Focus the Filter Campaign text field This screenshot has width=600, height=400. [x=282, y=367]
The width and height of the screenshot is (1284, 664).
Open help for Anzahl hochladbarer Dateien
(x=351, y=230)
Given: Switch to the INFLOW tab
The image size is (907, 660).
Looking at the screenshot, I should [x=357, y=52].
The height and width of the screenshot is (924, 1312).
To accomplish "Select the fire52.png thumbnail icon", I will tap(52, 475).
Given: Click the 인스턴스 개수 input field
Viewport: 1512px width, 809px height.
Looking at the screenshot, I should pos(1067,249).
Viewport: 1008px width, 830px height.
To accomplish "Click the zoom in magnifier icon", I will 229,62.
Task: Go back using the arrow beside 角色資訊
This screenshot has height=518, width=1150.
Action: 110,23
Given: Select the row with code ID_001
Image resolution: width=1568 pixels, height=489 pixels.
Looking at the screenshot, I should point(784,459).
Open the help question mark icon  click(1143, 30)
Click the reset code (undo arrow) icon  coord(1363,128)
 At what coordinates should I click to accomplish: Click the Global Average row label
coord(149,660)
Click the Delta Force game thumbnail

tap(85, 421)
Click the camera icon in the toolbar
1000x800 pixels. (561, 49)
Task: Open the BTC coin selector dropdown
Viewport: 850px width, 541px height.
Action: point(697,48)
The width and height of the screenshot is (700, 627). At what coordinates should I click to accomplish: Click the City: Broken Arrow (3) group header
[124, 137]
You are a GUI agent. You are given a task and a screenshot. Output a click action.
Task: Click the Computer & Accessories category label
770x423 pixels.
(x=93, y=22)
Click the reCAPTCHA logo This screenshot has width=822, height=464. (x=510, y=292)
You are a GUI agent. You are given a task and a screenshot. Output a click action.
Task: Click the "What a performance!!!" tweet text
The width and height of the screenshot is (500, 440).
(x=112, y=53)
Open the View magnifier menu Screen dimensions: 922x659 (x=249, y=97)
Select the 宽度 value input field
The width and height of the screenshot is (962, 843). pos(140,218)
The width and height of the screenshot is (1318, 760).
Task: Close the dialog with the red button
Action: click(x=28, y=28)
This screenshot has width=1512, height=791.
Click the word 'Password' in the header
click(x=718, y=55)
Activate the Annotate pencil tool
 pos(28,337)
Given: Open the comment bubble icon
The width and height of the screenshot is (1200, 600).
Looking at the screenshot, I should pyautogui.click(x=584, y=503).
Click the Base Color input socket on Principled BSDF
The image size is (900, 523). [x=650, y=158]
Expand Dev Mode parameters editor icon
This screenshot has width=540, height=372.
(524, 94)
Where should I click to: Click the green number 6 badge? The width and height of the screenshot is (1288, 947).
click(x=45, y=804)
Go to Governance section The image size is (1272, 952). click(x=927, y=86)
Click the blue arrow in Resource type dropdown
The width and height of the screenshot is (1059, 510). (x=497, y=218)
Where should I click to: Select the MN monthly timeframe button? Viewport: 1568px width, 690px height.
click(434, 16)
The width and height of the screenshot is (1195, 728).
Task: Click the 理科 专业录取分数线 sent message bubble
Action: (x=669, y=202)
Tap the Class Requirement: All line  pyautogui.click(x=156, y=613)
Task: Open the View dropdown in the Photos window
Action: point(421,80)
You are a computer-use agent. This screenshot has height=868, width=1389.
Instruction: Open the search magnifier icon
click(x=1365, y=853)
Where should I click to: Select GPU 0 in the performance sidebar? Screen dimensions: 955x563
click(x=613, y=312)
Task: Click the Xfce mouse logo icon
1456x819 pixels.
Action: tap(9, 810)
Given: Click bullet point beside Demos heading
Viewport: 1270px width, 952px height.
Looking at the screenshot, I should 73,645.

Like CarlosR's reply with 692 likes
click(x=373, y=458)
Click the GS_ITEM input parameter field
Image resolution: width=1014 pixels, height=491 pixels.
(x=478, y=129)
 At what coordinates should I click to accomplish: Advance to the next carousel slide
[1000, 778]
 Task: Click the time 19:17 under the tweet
★ ★ ★ ★
## Task to carry out
Write out the records above word for word, from the line with "Click the camera icon in the toolbar" to the line with "Action: (x=669, y=202)", including both of those lines.

## The reply
Click the camera icon in the toolbar
1000x800 pixels. (561, 49)
Task: Open the BTC coin selector dropdown
Viewport: 850px width, 541px height.
Action: point(697,48)
The width and height of the screenshot is (700, 627). At what coordinates should I click to accomplish: Click the City: Broken Arrow (3) group header
[124, 137]
You are a GUI agent. You are given a task and a screenshot. Output a click action.
Task: Click the Computer & Accessories category label
770x423 pixels.
(x=93, y=22)
Click the reCAPTCHA logo This screenshot has width=822, height=464. (x=510, y=292)
You are a GUI agent. You are given a task and a screenshot. Output a click action.
Task: Click the "What a performance!!!" tweet text
The width and height of the screenshot is (500, 440).
(x=112, y=53)
Open the View magnifier menu Screen dimensions: 922x659 (x=249, y=97)
Select the 宽度 value input field
The width and height of the screenshot is (962, 843). pos(140,218)
The width and height of the screenshot is (1318, 760).
Task: Close the dialog with the red button
Action: click(x=28, y=28)
This screenshot has width=1512, height=791.
Click the word 'Password' in the header
click(x=718, y=55)
Activate the Annotate pencil tool
 pos(28,337)
Given: Open the comment bubble icon
The width and height of the screenshot is (1200, 600).
Looking at the screenshot, I should pyautogui.click(x=584, y=503).
Click the Base Color input socket on Principled BSDF
The image size is (900, 523). [x=650, y=158]
Expand Dev Mode parameters editor icon
This screenshot has width=540, height=372.
(524, 94)
Where should I click to: Click the green number 6 badge? The width and height of the screenshot is (1288, 947).
click(x=45, y=804)
Go to Governance section The image size is (1272, 952). click(x=927, y=86)
Click the blue arrow in Resource type dropdown
The width and height of the screenshot is (1059, 510). (x=497, y=218)
Where should I click to: Select the MN monthly timeframe button? Viewport: 1568px width, 690px height.
click(434, 16)
The width and height of the screenshot is (1195, 728).
Task: Click the 理科 专业录取分数线 sent message bubble
Action: (x=669, y=202)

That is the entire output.